ライトルームでRAW現像を行う場合には、ほとんどの写真が、この【基本補正】にある調整項目で完結することができます。すべての項目がスライダーで調整できるので感覚的に行うことができます。慣れないうちは、左右にスライダーを振って少しずつ自分の好みを見つけていきながら調整するのが上達の近道です。 ちなみに、私自身がRAW現像する場合には、【基本補正】のすべての項目を使用することは稀です。ソフトを使用すると、あらゆる調整項目を変更しなければならない気持ちになりますが、やりすぎてしまうことにもつながりますので、ご自身の写真を整える気持ちで取り組むと失敗が少ないのではないでしょうか。


「WB(ホワイトバランス)」

色調を補正する場合は、「色温度」と「色被り補正」のスライダーを操作します。カメラのAWB(オートホワイトバランス)が優秀なので頻繁に操作する必要はありませんが、夕日を撮影した際に赤みが弱い場合などは便利な機能です。


「階調」

画面全体の明るさ調整は、「露光量」の項目から行えます。「コントラスト」を強くするとメリハリが付きますが、過度にコントラストを強くすると不自然になってしまうので、私は積極的に操作しません。なお、光線状況によっては数値を下げることがあります。

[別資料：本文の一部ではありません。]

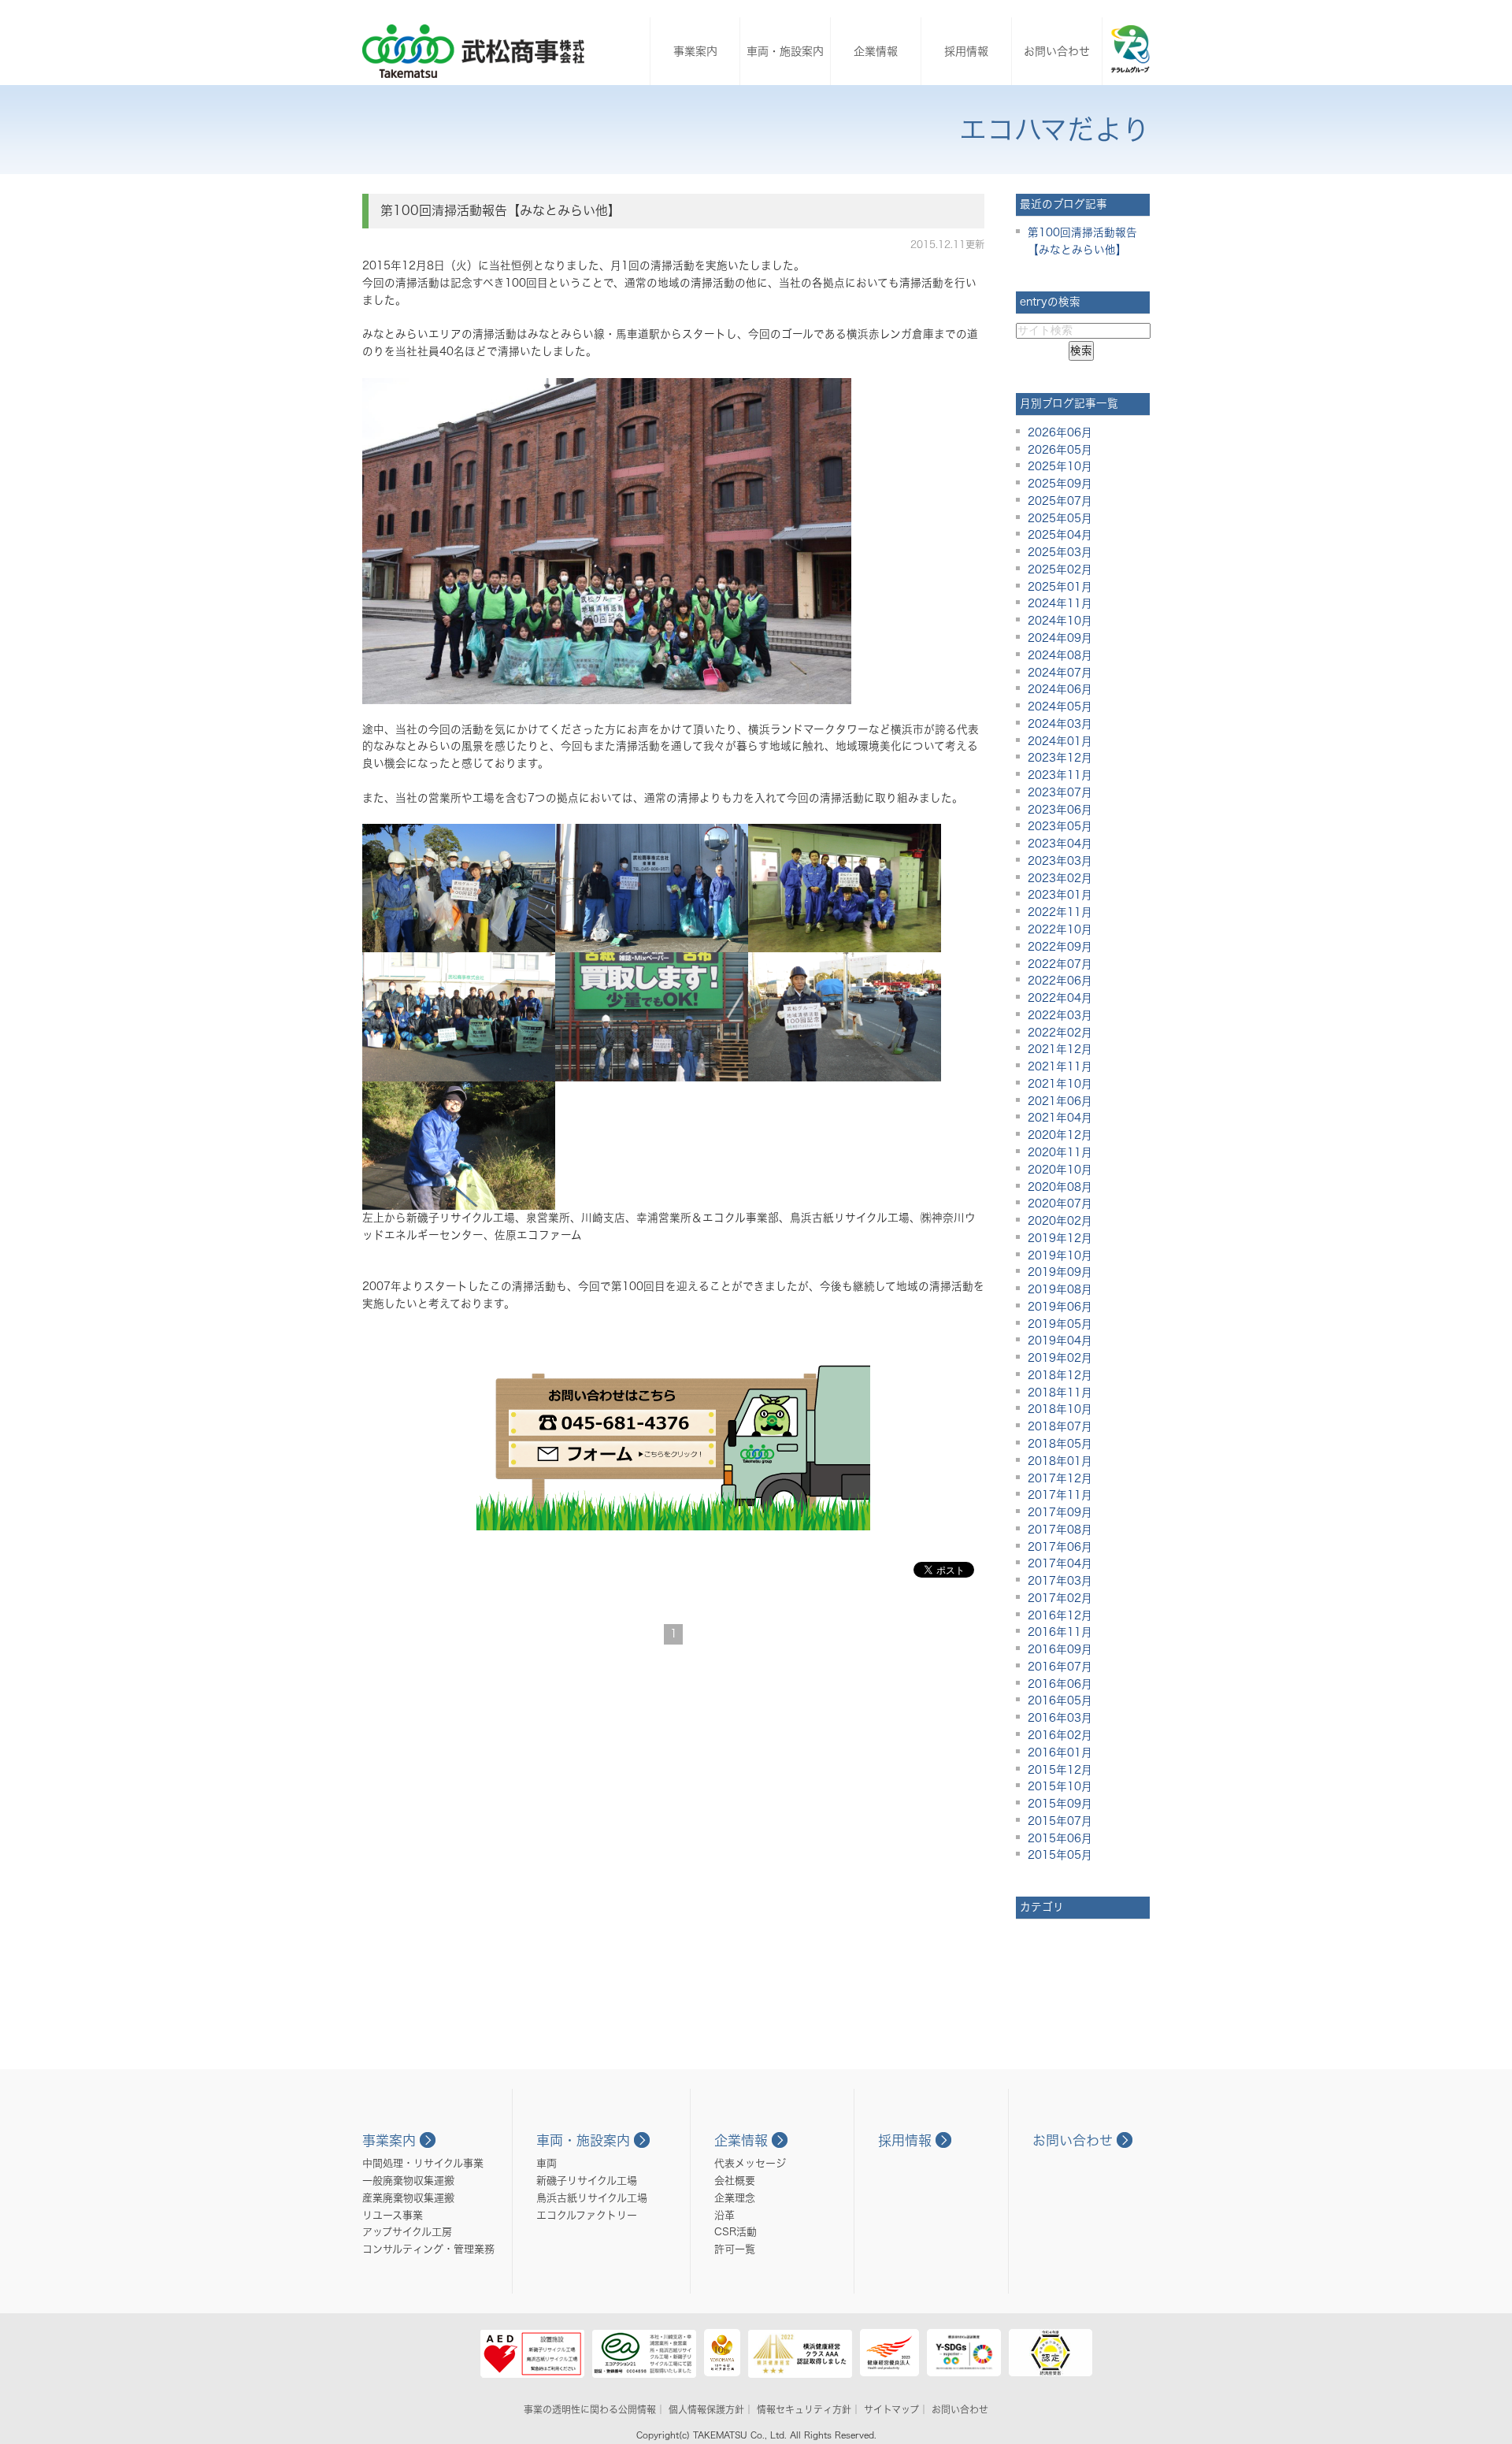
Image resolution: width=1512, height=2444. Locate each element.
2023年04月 (1060, 843)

「ハイライト」・「シャドウ」の項目を操作すると、白飛びや黒つぶれを補正することができます。私自身がRAW現像する際は、この2つの項目を操作することが多いです。特にライカM10-RやライカSL2のような4000万画素を超えるカメラの場合は、非常に良好な結果を得ることができます。
「白レベル」・「黒レベル」は、白飛びや黒つぶれを補正する際に使用しますが、あえて白飛びや黒つぶれを発生させるために使用することもあります。



「外観」

肌や石、錆びた鉄の表面などの質感の強調を「テクスチャ」で行うことができます。また「明瞭度」で、中間調のコントラストを強めて立体感を出すこともできます。レンズ特有の描写を残したいので、私自身はいずれも±20までの調整に抑えています。

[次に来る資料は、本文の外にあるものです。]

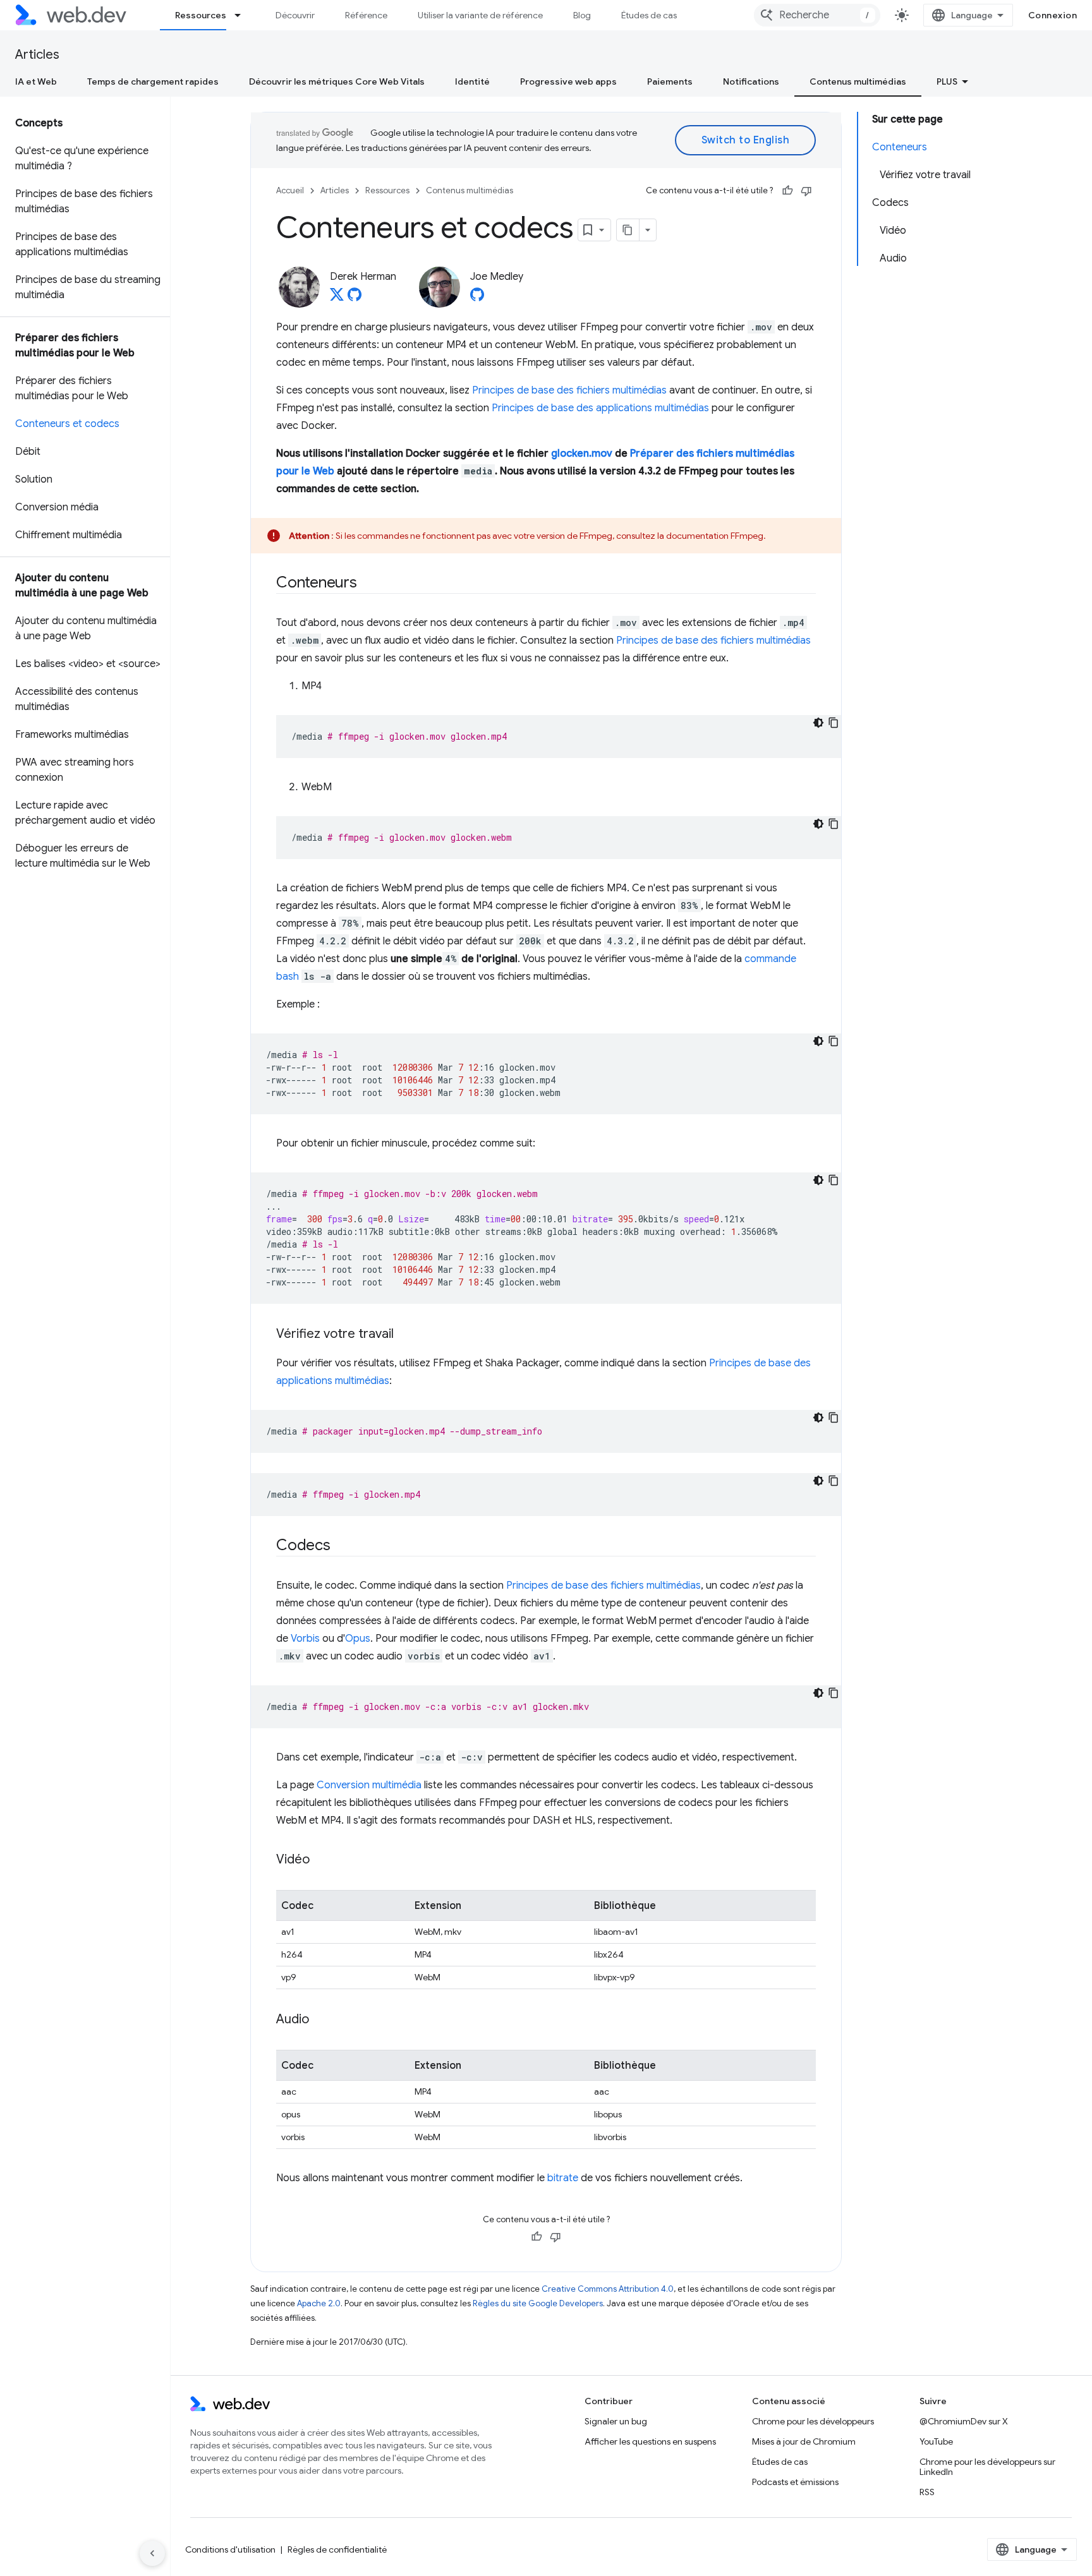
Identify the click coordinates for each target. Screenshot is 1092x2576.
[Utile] (787, 190)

ここまでの機能についてライトルームでRAW現像を行った際の操作動画で確認していきます。




写真を撮ることをきっかけに、自分が知らなかった世界に踏み込んでいくことや、新しい発見をすることは、写真の大きな魅力です。さらに、RAW現像や暗室作業を行うことで、被写体と再度向き合って確かめることも写真の魅力だと思います。皆様も是非RAW現像に挑戦してみてください。